Between diaper changes, cooking, cleaning, walking the dog, and many sleepless nights where Evelyn would only fall asleep with me, there were times where it felt like I was doing 90% of the work. Trust me, I hear how it sounds, because it sounds dumb, selfish, and wildly unlikely. The truth is still the truth, though, and I am certain that I am not the only person who has felt this way.
As a new father you are not all that important in the beginning, especially if your better half is breastfeeding. The “job” of a new father is fairly limited as the little one is mostly mommy dependent. Just be helpful, thoughtful, and present. Pretty easy job description. Basically, a status quo scenario.
However, this will change and it will bring new challenges in balancing parental, familial, and work duties. For me, the change occurred when Heather went back to work full time and Evelyn went to daycare.
Suddenly, I had to work different hours to manage daycare drop-offs and/or pick-ups. I was doing tons of cleaning, cooking, dog walking, groceries, baths, bedtimes, midnight feeds, etc. I had entered a brave new world, one where my role as a father was evolving as well as my role as a husband, and provider. This is when I felt like I was carrying 90% of the workload. In my mind, I was doing everything and being told that it still wasn’t enough. It was all getting overwhelming.

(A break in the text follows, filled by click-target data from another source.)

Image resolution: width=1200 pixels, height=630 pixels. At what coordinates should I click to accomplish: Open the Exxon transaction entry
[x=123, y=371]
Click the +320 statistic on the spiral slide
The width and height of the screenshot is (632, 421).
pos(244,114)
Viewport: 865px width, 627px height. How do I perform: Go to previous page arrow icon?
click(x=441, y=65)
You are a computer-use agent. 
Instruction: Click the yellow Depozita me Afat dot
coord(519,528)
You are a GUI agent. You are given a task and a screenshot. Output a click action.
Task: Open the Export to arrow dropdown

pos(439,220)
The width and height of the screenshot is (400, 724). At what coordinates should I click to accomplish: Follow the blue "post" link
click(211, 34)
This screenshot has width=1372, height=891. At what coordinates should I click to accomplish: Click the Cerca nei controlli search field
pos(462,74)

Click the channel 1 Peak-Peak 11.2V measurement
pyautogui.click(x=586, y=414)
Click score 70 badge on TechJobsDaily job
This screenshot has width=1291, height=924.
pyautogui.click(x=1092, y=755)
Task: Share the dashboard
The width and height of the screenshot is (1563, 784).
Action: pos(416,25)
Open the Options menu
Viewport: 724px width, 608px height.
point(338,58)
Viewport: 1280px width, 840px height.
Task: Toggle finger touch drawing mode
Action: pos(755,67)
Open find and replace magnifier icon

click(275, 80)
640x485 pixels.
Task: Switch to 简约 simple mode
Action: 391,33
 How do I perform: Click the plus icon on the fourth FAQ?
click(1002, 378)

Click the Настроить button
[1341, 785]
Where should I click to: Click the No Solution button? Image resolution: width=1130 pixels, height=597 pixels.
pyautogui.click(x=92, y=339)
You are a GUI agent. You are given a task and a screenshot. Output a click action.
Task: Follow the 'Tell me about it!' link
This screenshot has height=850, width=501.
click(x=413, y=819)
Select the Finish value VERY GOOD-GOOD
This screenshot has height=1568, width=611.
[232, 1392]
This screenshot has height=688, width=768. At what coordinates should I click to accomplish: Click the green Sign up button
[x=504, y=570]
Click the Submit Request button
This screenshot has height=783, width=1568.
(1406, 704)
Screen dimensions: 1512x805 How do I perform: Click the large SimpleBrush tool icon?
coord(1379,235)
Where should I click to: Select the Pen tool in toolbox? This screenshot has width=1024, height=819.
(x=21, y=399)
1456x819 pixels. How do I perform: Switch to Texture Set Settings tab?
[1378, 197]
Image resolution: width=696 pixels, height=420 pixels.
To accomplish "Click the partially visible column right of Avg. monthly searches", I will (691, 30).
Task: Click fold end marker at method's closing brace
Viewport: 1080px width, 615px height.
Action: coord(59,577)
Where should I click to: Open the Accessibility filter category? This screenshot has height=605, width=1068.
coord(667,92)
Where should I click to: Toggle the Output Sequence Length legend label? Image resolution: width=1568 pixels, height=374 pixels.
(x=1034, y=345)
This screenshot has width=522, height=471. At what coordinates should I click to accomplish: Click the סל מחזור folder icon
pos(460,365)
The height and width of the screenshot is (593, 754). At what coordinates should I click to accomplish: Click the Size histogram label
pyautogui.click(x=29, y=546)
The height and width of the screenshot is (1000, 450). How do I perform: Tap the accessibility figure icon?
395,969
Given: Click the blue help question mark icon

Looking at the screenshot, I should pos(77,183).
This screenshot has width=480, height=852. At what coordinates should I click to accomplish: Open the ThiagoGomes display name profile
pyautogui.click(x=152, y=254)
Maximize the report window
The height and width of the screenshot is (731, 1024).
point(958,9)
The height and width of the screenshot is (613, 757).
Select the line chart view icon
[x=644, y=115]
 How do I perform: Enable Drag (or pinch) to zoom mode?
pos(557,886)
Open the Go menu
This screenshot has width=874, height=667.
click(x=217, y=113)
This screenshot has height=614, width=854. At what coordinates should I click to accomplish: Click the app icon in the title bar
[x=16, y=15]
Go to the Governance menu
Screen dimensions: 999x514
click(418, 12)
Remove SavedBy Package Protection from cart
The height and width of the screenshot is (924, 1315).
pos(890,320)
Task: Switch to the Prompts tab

Somewhere in the middle of a sleep deprived, reddit-infused, internet binge I came across some insight from another parent. A Redditor (sorry I don’t remember your username) put this stage of parenting into perfect context for me. They said, and I’m paraphrasing here, that you aren’t carrying 90% of the workload even though you feel like you are. You are, however, probably doing 90% more work. And so is your better half.
Having a kid results in 180% more work for the household. So, if you feel like you are covering 90% of things, it’s just because you aren’t seeing the other 90% of it. Rest assured your partner is also feeling like they are covering 90% of the new household chores. In reality, you are splitting the new responsibilities 50/50.
Most of this extra work going unrecognized, because it happens when you’re too busy to pay attention or see it happen. Think dishes piling up in the sink. When you see them in the sink it means that something wasn’t done, but if the sink is clean you spare no second thoughts for how, why, or who made it happen. All this work is being done in the background for the benefit of everyone.
The simple idea that the work is being split 90/90 made everything more manageable. It served as a reminder that Heather and I are a team. That we both do everything we can for our new family. That I am not alone and that someone else is looking out for me too, whether I see it happening or not. That context made this whole transition less overwhelming for me and allowed me to be more appreciative of all the work she does as well.
If you find yourself thinking the workload is unevenly divided, I recommend talking about it with your better half. There is a good chance you feel the same way. All you may need is a little 90/90 perspective to make things manageable again.